“You wanted to see me, Mister Chairman?”
I stepped into Tony Wilkinson’s office with a slight apprehension. It was time for the monthly meet with the main man, and Oli warned me that the Chairman had wind of our current situation with the players’ discontent and how it affected our current performances. The meeting started off well enough, with Wilkinson prefacing the discussion by saying that our league performances and continued hold on the lead was outstanding, as was our cup run so far, and that he was still pleased with me being the team’s skipper. Or “gaffer” as the Brits say. However, we had a long, intense talk about the squad’s harmony and the rift right down the middle of the dressing room.
It’s my fault, to be fair. Following a draw where we scrapped through by the skin of our teeth, I let the team know in no uncertain terms that I felt like my expectations weren’t met, and that they needed to work harder. Looking back now, I still feel like my decision to take the approach was justified, though a section of the team, including vice-captain Drew Shore, disagreed with me, putting the club into what could very well end up a downward spiral as some of the older, established players put into the squad the seeds of doubt about their young skipper’s ability to lead them.”
I’m starting to like this creative writing thing and putting these snippets of what I’d imagine as my memoir, written well into the future.

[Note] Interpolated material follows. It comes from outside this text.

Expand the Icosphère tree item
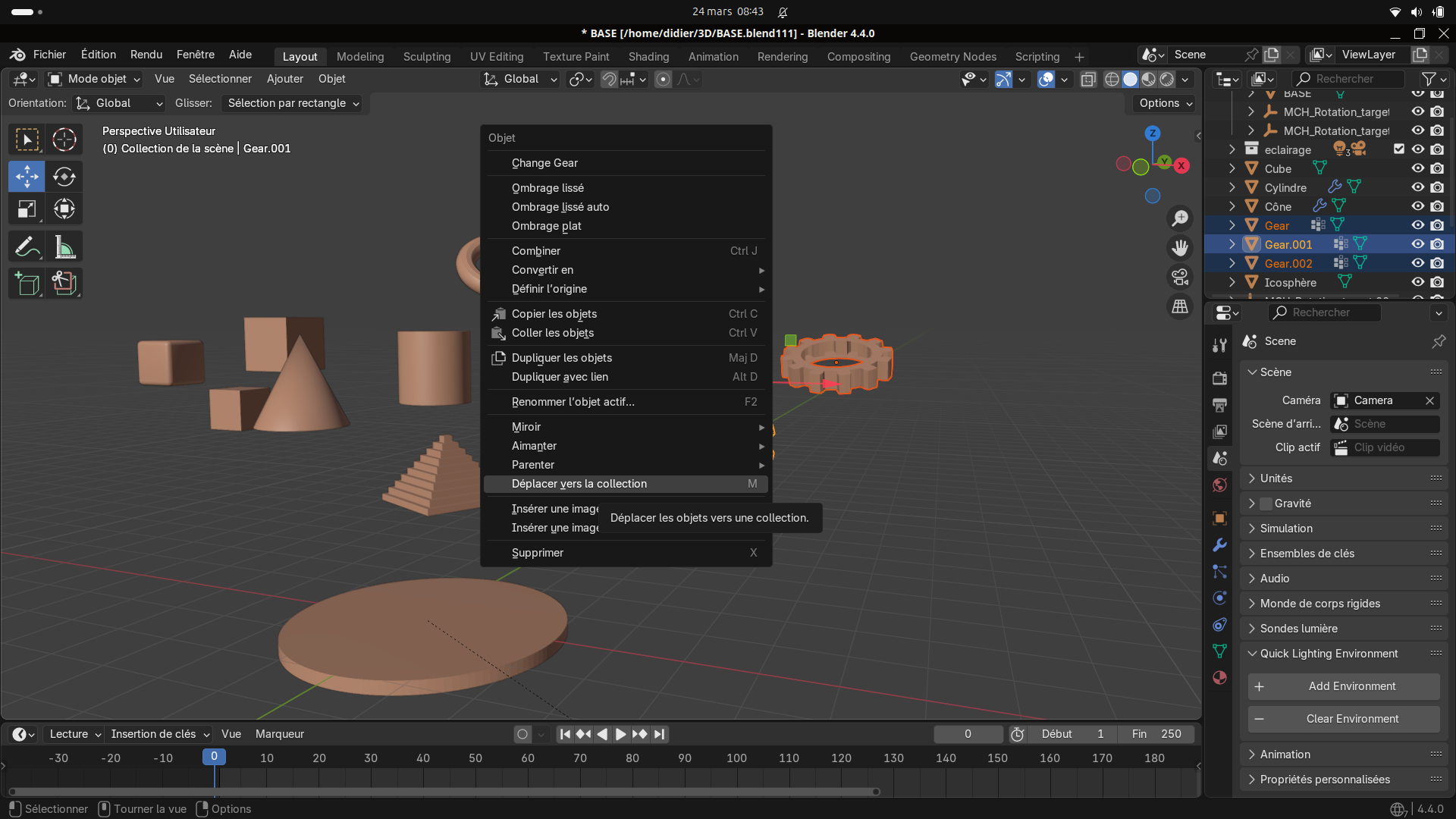Screen dimensions: 1456x819 click(x=1232, y=282)
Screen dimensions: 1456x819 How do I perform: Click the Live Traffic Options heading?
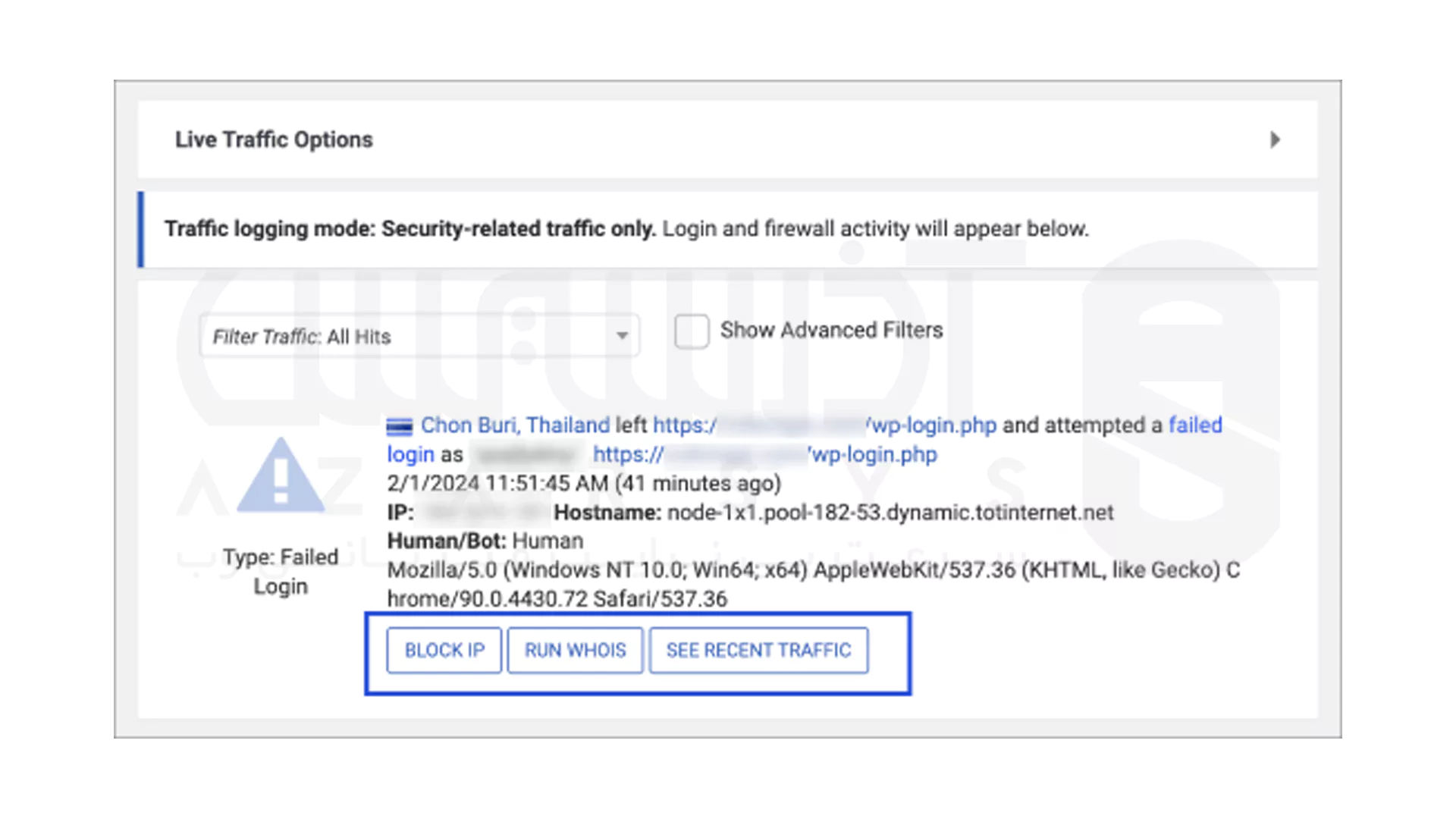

As the title and introduction of this post suggests, while we’re still doing quite well performance-wise, I’ve had arguably one of the worst morale situations I’ve ever had. I’ve had my fair share of upset players, like any other Football Manager would, but this is the first time where the squad’s harmony has been explicitly called out by the board.
How did all of this start, you may ask?
Firstly, after the 10-1 win against Ansty covered in the last update, we went on to enjoy another win, this time in the Brian Hall Challenge Cup
It was a 1-4 victory to us with winger Ryan McKechnie getting a well-deserved Player of the Match award. Business as usual.
We followed that up with a 1-1 draw away from home in the league against Rotherfield III, who as you’ll notice, occupy ninth place in the league. In a match that was deadlocked in a bore, which was quite unusual and disappointing for us, considering the opposition, I gave the usual “I’m not pleased” response, which fired up a chunk of players, but demotivated and angered several players, including (and most notably) the vice captain, Drew Shore.
He came into my office to gripe about it, and I decided that considering the result and how we usually perform, I had nothing to apologise about and I insisted he get back to his duty. That completely backfired, and I ended up holding a team meeting shortly afterwards where my more neutral attempt at responding to the issue really irritated several players, putting a good chunk of the team into poor morale, many of the rest into average morale, fracturing the team I worked so hard to build up into winners.
Our next game was a win against Nutley II, where despite commanding possession and having twice as many attempts on goal, we had to scrape by with a penalty to take all three points. Points are points, and we’re still in the lead, though I wish the win was slightly more convincing.
Here’s a news item that came in reporting Shore’s unhappiness at the start of the new year.
The team is split quite down the middle, with vice captain Shore and a handful of key players and reserves against me, captain Dominic Green, and the lot who I was able to calm down.
As if matters could be made worse, we’re plagued by injuries to our forwards, which while a headache for me, has given me a good chance to size up a few reserves who have performed admirably, given the circumstances.
Making matters worse, between injuries and trying to hold together a band of unhappy footballers, we ended up losing a match against Stones II to record our second loss of the league season. We’re still holding the lead by nine points, but with five matches left in the league, we can still bottle it and risk losing the title and/or promotion in what would be a major disappointment considering the strength of our season before now.
Following the Stones II match, we lose 2-3 to Danehill in the Mid-Sussex Junior Cup quarterfinal before having this boring draw against Ashurst Wood III in the league with only six attempts on goal between the teams.
While I’d normally be half-pleased about being out of a cup commitment and able to focus on the league, the fractured dressing room is really affecting performance and it’s becoming quite concerning after the events of the previous month.
During the Ashhurst Wood match, Pallen picked up an injury again, not long after coming off his long injury, and starting centerback Oak Mapson picked up a two week injury.
As you can see here, we hold the league by nine points, and we’ve now only got one cup commitment left, with us soon to participate in the Brian Hall Challenge Cup semifinal, a contest that we’re still very much serious contenders for if I can get the team to be on the same team with each other for a bit.
Following our schedule full of wins in the league, we can see in the schedule the eyesore of a streak of losses and a draw that’s left me a bit concerned.
I’m not convinced I can easily swing around the opinions of some of the players, particularly Shore, though anything can happen. Worse comes to worst, I can try to just hold them together long enough to get to the end of the league, and since everyone is on amateur contracts, I can sack the players who are discontent, up to and including the vice captain, since there are plenty of talented amateur players circulating that I can get in and set up during the off-season.